Zobacz także: Święta odzierane ze swojej istoty. Krzystek: Gdzie tu jest Bóg w tym wszystkim?
Minister ochrony środowiska i rozwoju regionalnego Māris Sprindžuks na pierwszym posiedzeniu nowego rządu Łotwy, które odbyło się we wtorek, 20 grudnia zaproponował, że “kształtując politykę Łotwy wobec rodzin, może warto przyjąć tzw. podatek od bezdzietnych rodzin”. Wskazał też, że konieczne jest stworzenie przyjaznego marketingu.
“Jeśli chcemy mieć więcej dzieci, potrzebujemy przyjaznego marketingu, aby promować, że ludzie [z dziećmi] będą mieli łatwiejsze, a nie trudniejsze życie. Możemy spojrzeć na bezdzietne rodziny i ich sytuację w epoce sowieckiej. Być może powinniśmy przyjąć ten podatek, ponieważ służyłby on swego rodzaju singlowi, że musimy produkować przyszłych podatników. To jest również polityka rodzinna” – powiedział Sprindžuks.
Później jednak Sprindžuks napisał na Facebooku, że podczas tego posiedzenia rządu ministrowie nie omawiali żadnych nowych opcji podatkowych, dodając, że pomysł na “podatek bezdzietny” został zaproponowany przez niego jako jedno z wielu różnych rozwiązań wspierających rodziny.

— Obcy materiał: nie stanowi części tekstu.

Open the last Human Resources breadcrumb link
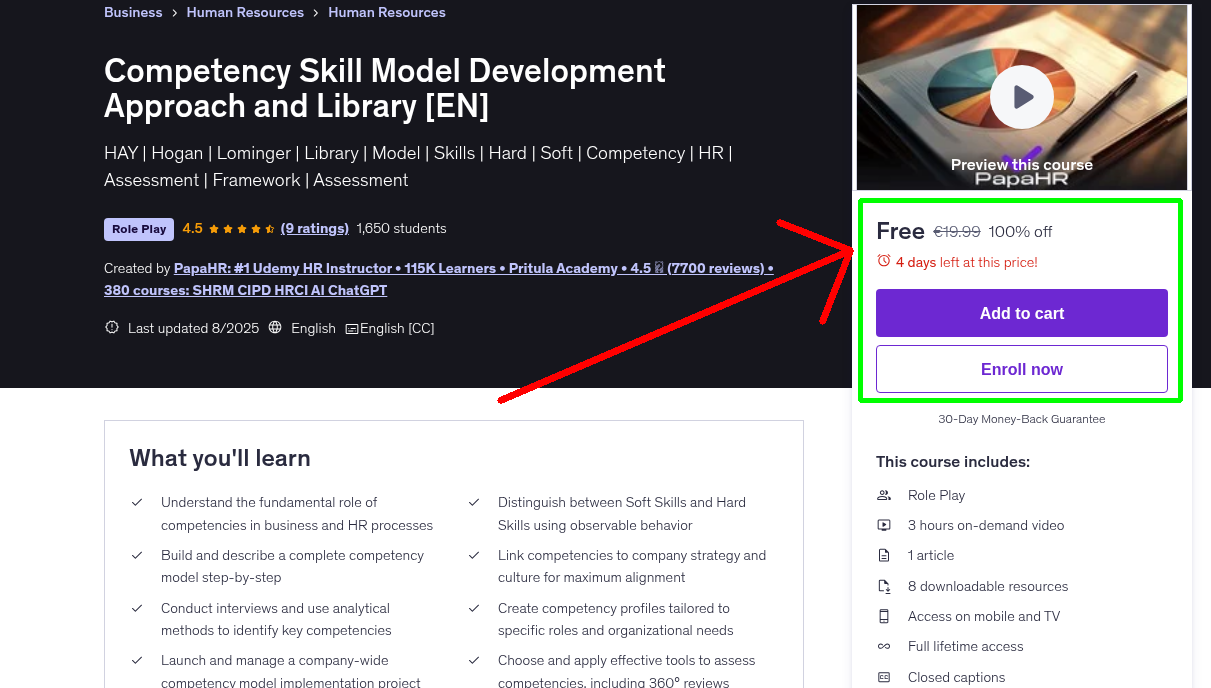This screenshot has width=1211, height=688. tap(387, 12)
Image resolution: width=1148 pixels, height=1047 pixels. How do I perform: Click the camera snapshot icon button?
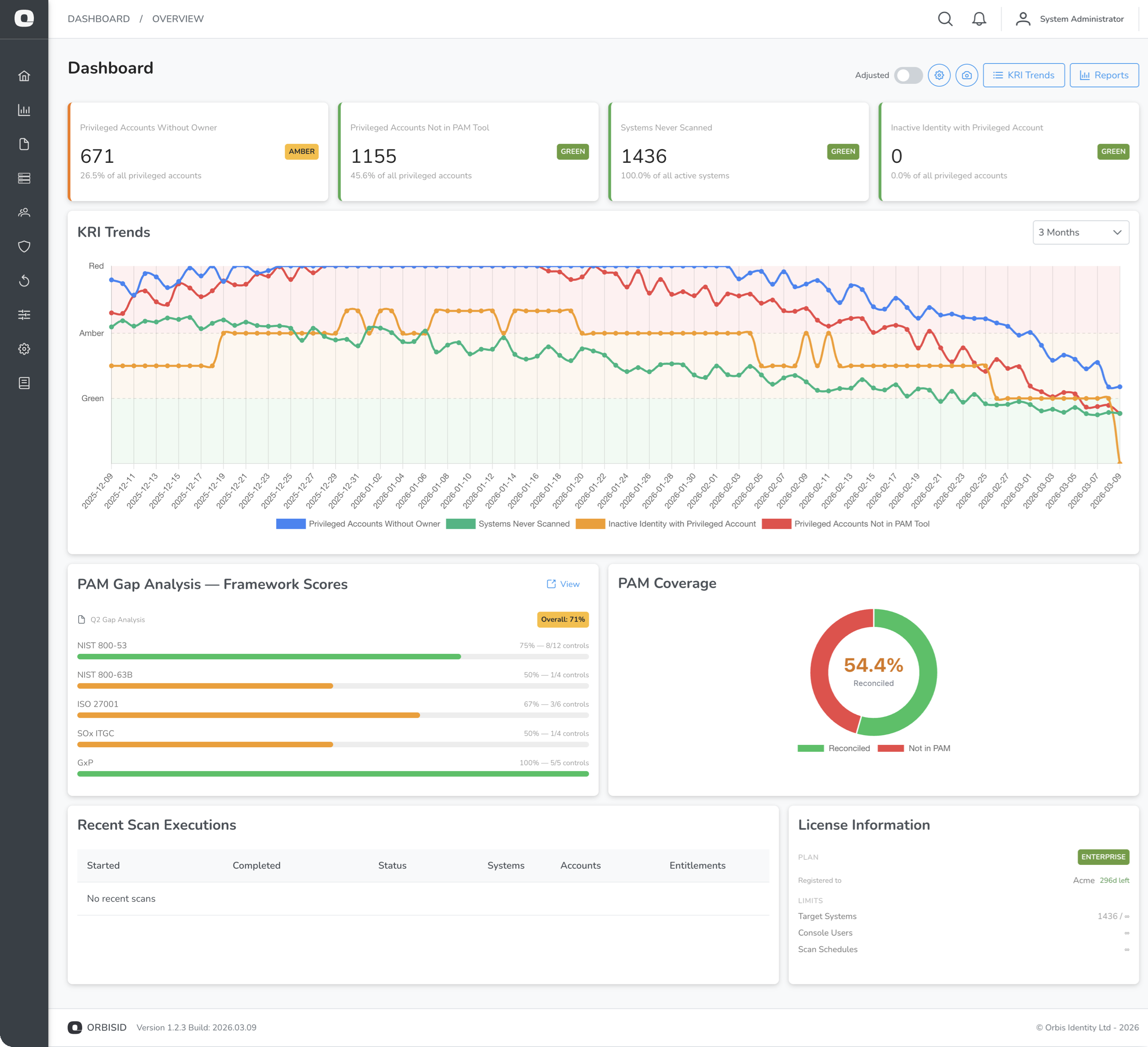[x=966, y=75]
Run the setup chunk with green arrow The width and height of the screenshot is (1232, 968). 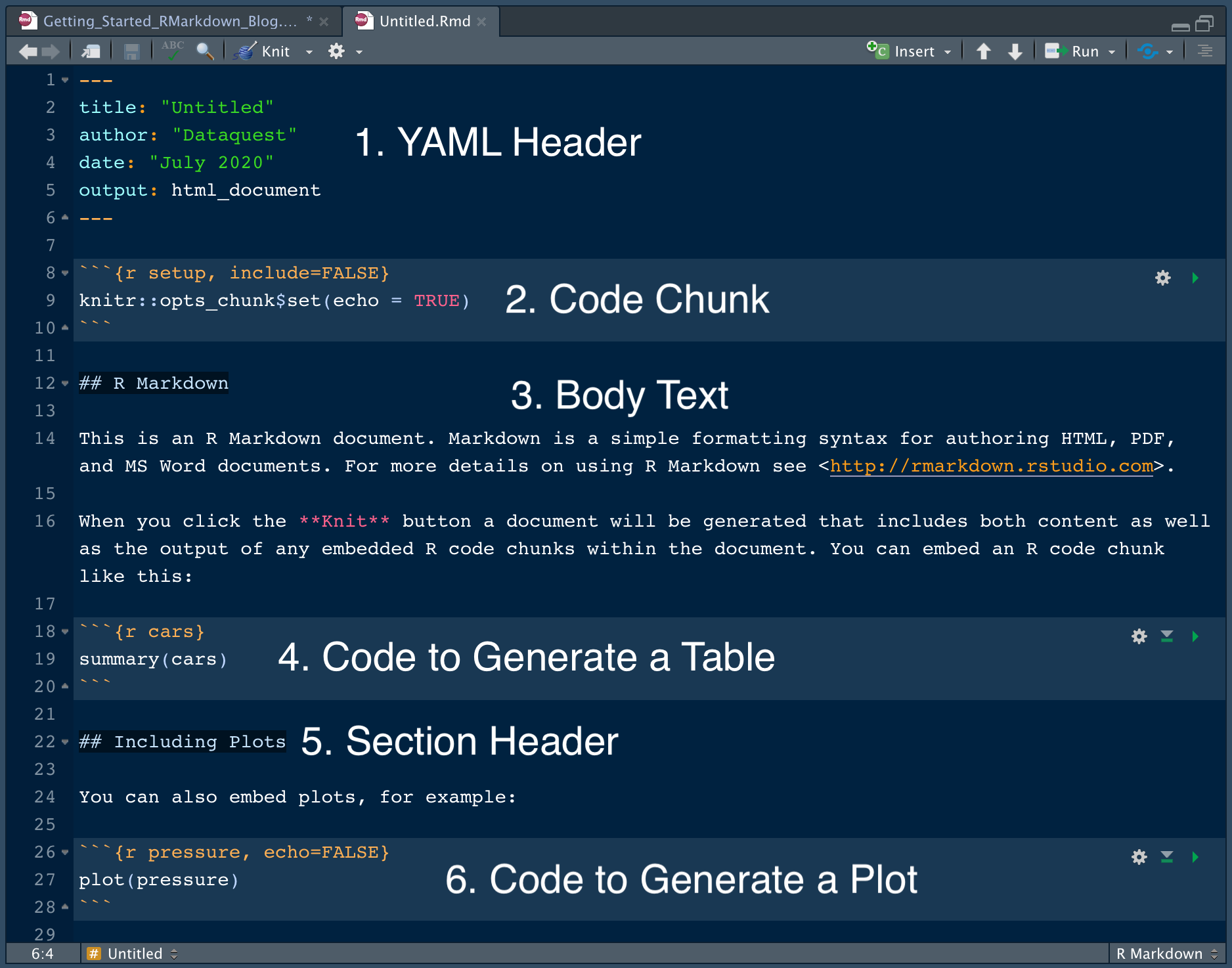click(x=1195, y=278)
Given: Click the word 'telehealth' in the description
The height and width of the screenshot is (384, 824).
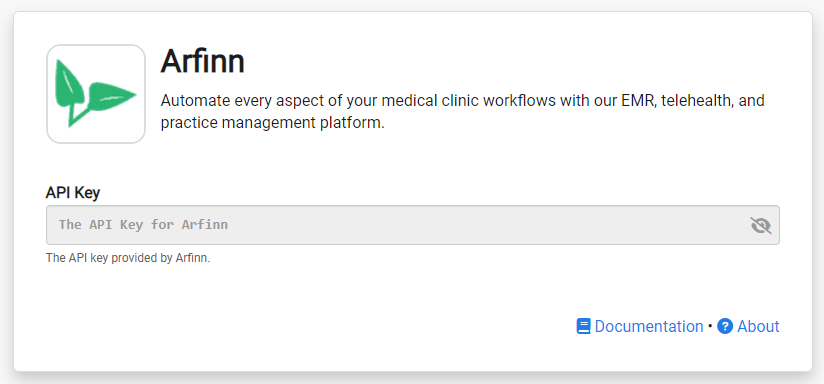Looking at the screenshot, I should pyautogui.click(x=696, y=100).
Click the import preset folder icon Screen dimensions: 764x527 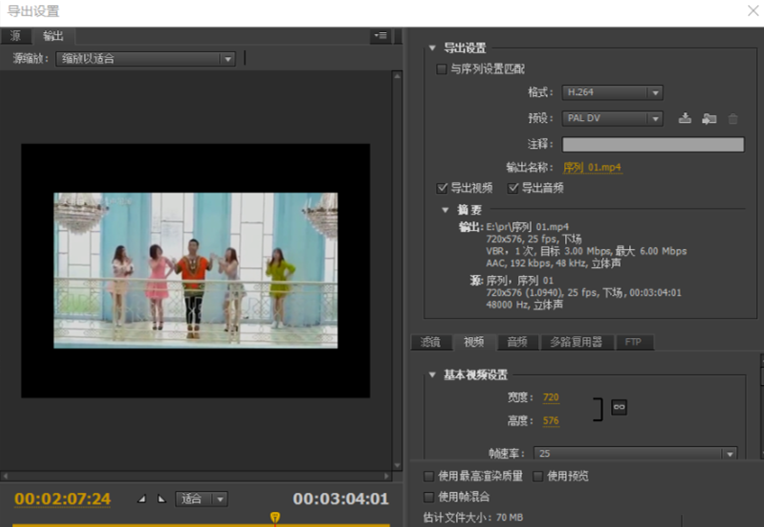coord(709,119)
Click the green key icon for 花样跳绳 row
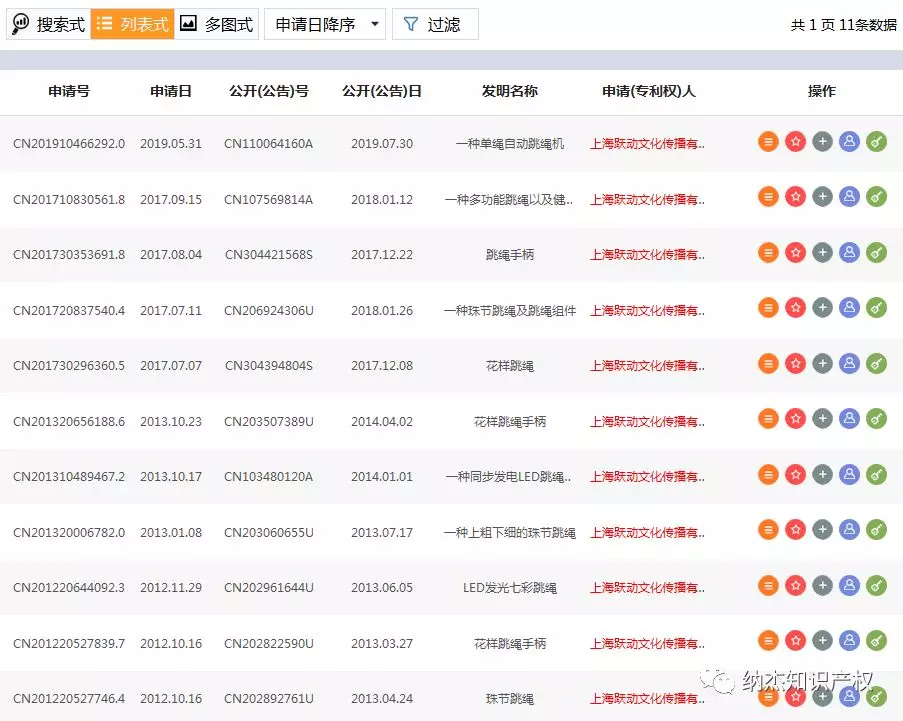This screenshot has height=721, width=903. (x=877, y=365)
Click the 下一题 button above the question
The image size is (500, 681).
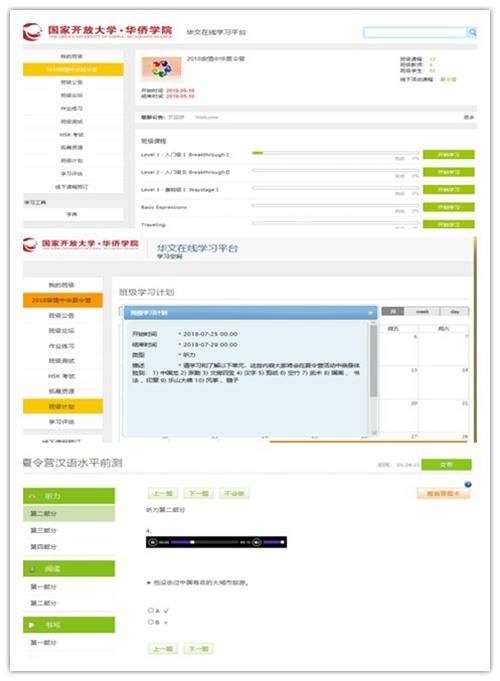pyautogui.click(x=199, y=493)
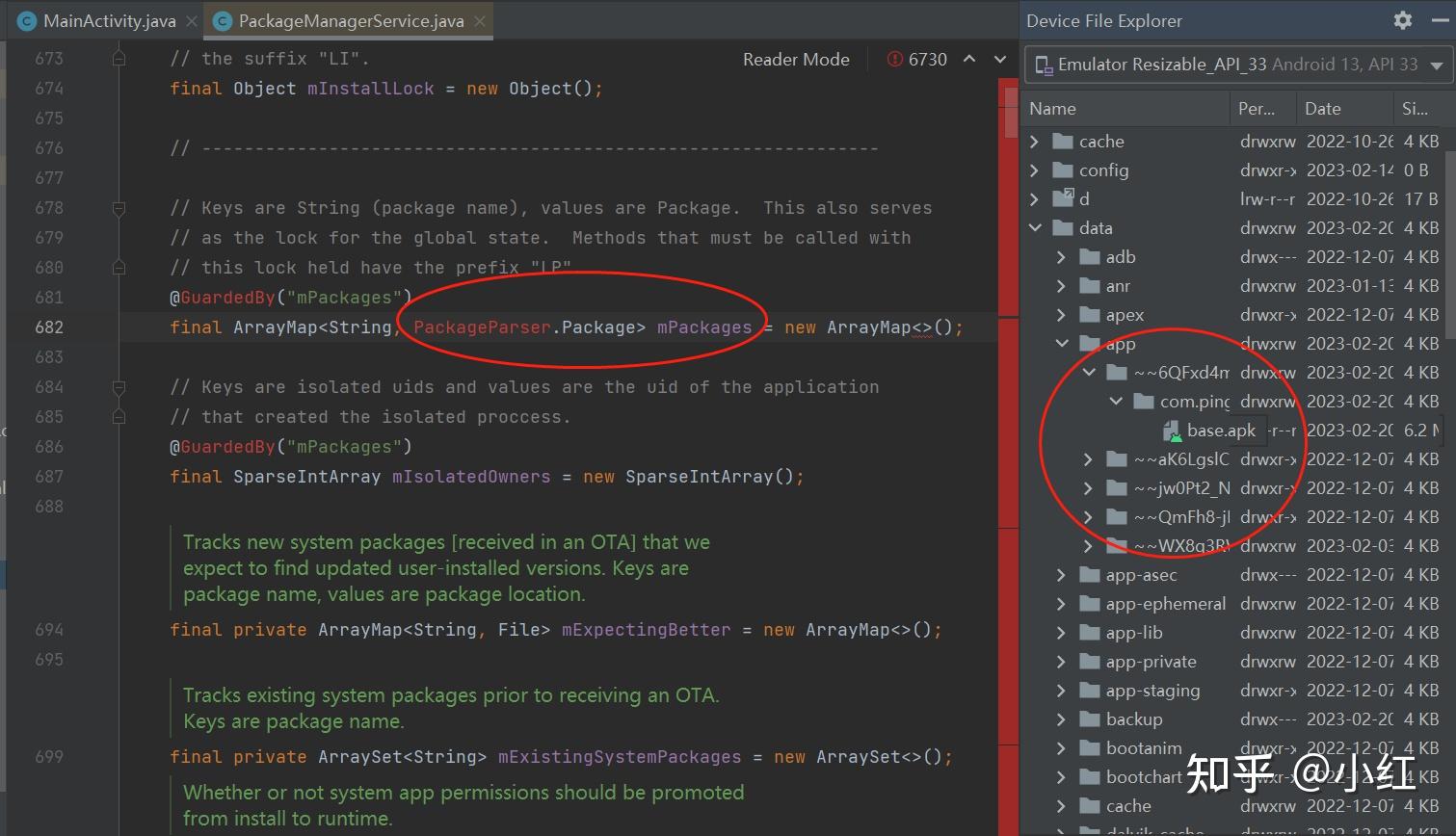Close the MainActivity.java tab

(192, 21)

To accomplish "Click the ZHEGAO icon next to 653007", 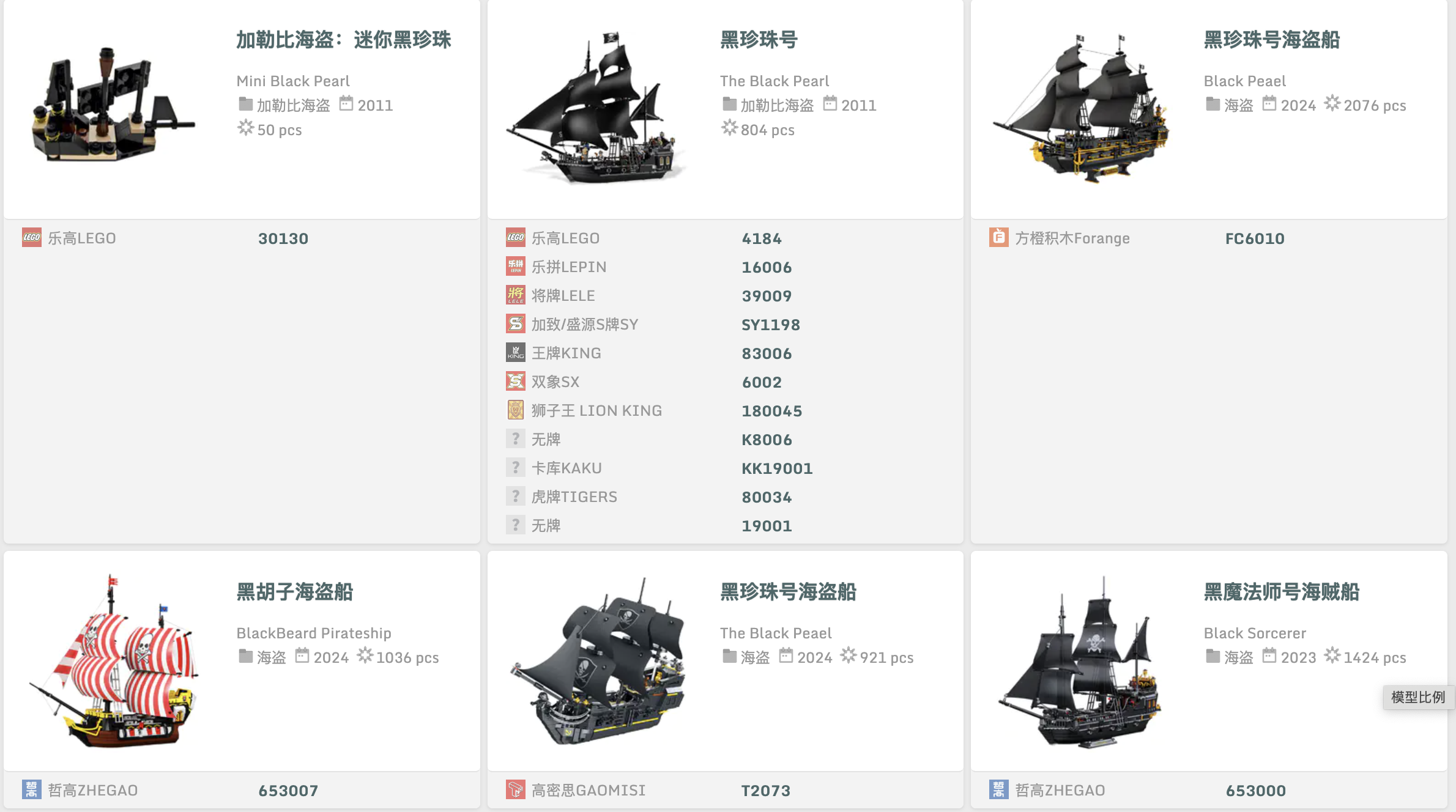I will tap(32, 790).
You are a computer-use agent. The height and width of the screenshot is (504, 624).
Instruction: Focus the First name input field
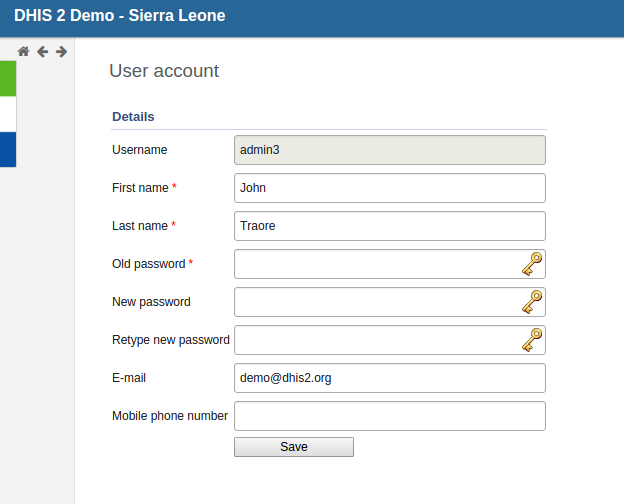[389, 188]
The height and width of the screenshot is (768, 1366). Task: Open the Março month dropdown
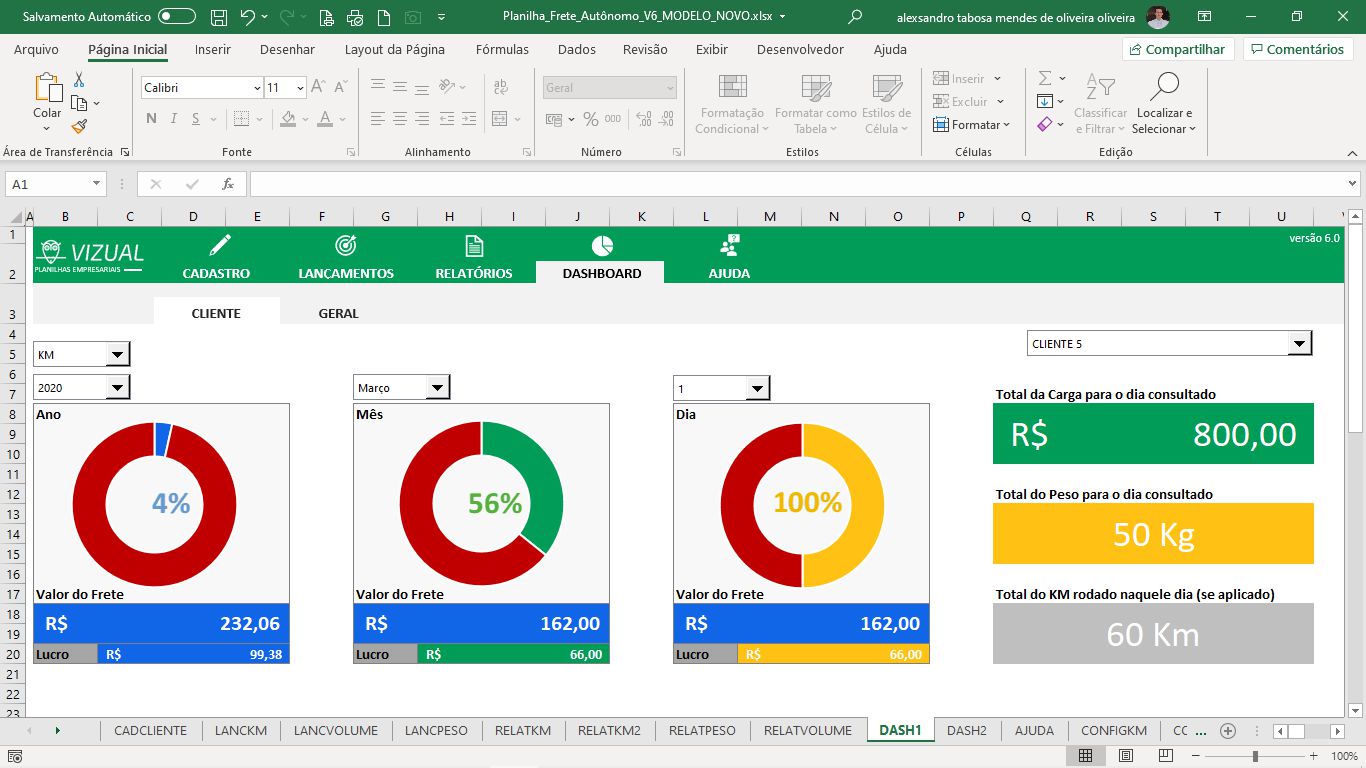(x=438, y=388)
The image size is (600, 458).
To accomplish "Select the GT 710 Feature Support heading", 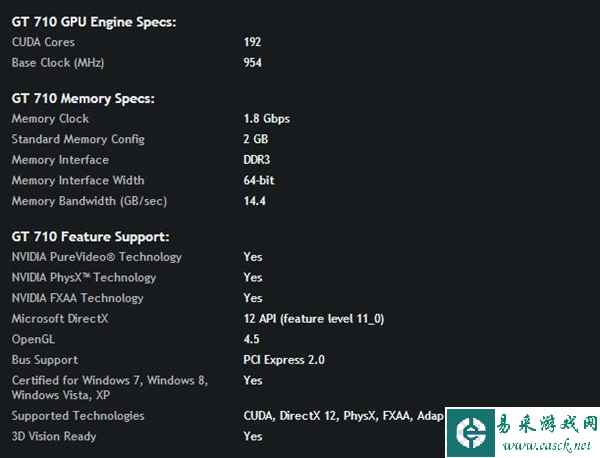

Jego zdaniem należy kontynuować dyskusję o sposobach motywowania rodzin do podejmowania decyzji korzystnych dla dzieci.
Przeprosił też osoby, które zostały urażone jego sugestią.
“Zdaję sobie sprawę, że są rodziny, które nie mogą mieć dzieci, ale jednocześnie trzeba myśleć o sposobach wspierania rodzenia dzieci. Rodzina jest podstawą. Możemy usłyszeć różne pomysły i wiele odrzucić – to normalne w procesie demokratycznym. Ale musimy o tym dyskutować. Uważam, że trzeba przeanalizować państwowe i samorządowe mechanizmy wsparcia i zaproponować nowe – powiedział minister.